ACTION ITEM - Copy each line from the data that has the word "computer" in it.

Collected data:
=== Section Start ===

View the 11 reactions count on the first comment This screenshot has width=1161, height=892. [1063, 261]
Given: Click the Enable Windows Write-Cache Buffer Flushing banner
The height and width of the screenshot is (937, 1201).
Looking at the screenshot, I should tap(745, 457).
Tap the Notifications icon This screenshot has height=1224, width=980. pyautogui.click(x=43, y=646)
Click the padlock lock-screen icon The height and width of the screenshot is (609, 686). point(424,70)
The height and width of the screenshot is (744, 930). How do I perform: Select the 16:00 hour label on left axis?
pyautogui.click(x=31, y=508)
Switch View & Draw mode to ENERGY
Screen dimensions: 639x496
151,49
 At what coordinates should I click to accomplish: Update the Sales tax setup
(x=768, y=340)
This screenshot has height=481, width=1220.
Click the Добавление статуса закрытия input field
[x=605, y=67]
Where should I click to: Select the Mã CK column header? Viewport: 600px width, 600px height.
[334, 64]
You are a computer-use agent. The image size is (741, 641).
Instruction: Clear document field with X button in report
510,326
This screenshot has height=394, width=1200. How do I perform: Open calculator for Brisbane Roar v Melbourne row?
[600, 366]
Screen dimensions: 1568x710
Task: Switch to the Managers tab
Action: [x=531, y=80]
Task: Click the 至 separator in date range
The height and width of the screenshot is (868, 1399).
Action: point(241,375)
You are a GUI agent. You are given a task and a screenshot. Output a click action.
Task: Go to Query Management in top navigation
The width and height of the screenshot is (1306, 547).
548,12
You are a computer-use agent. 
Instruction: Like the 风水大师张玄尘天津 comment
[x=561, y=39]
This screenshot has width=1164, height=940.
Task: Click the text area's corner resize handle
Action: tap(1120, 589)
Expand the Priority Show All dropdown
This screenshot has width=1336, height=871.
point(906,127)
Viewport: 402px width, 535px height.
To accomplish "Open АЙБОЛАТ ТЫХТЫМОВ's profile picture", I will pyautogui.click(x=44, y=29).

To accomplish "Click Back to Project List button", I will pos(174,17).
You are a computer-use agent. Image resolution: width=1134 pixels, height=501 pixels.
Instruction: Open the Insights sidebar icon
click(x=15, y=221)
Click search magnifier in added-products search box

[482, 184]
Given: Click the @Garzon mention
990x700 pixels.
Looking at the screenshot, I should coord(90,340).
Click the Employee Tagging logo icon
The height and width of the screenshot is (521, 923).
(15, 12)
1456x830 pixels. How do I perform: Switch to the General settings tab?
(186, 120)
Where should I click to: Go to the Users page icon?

=== Section End ===

REPLY -
You are a computer-use agent. The image size is (741, 641).
You are a computer-use agent. 
You are a computer-use agent. Image resolution: width=1134 pixels, height=501 pixels.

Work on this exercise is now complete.